De repente, empezó a escuchar claramente una voz de mujer... su mujer.
- ¡Juan José, Juan José!... – la escuchó que gritó con desesperación.
Éste se sintió salvado, pues sabía que su mujer era la única que en aquel confuso momento podría hacer algo por él, la única a la que él le interesaba no obstante todas las disputas que hubieran podido tener, y a pesar de su terquedad y empecinamiento por unirse a la revuelta.
- ¡Juan José, Juan José!... – volvió a escuchar.
- ¡Aquí, Victoria! ¡Aquí, mi amor! – respondió Juan José con un alivio indescriptible.

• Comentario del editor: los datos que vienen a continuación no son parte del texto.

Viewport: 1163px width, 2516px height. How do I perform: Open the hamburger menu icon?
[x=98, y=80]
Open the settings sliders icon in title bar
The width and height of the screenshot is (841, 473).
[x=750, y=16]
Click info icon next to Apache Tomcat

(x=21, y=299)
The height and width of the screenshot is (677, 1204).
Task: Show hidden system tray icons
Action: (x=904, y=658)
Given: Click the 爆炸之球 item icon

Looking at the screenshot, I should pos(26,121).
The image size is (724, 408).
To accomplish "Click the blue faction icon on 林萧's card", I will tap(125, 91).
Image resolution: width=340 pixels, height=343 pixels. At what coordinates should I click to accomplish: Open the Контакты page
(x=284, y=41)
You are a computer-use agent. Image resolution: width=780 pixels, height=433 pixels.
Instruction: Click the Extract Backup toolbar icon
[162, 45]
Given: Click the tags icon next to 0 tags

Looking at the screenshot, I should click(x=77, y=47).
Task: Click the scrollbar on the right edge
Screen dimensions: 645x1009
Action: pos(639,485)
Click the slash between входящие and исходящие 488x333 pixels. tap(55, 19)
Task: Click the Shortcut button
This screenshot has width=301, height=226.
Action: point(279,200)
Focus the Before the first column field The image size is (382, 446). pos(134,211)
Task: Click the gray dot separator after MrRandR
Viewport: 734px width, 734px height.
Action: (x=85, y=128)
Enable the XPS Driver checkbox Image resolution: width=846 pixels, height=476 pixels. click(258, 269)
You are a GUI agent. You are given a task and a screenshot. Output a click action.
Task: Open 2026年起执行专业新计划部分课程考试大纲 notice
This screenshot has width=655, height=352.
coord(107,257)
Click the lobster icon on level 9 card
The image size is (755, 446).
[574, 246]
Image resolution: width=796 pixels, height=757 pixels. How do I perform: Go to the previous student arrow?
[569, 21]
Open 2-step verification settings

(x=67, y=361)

- Para como están las cosas en la mina y tú tendido en la cama todavía. De seguro hoy sí llegas tarde y tendrán la excusa ideal para correrte –siguió Victoriana, furiosa, sin prestar atención a lo que aquél decía.
Juan José, aún amodorrado, no alcanzaba a comprender lo que estaba ocurriendo, pero súbitamente empezó a sentir vergüenza, una vergüenza únicamente equiparable a la que los criollos le provocaban en las minas.
Con vergüenza y todo, Juan José de los Reyes Martínez Amaro, El Pípila, como le conocían familiares y amigos, se levantó rápidamente y vistió con presteza sus arreos de trabajo, y se encaminó con premura rumbo a la mina, donde transcurriría otra jornada extenuante de febril actividad para todos los que ahí laboraban.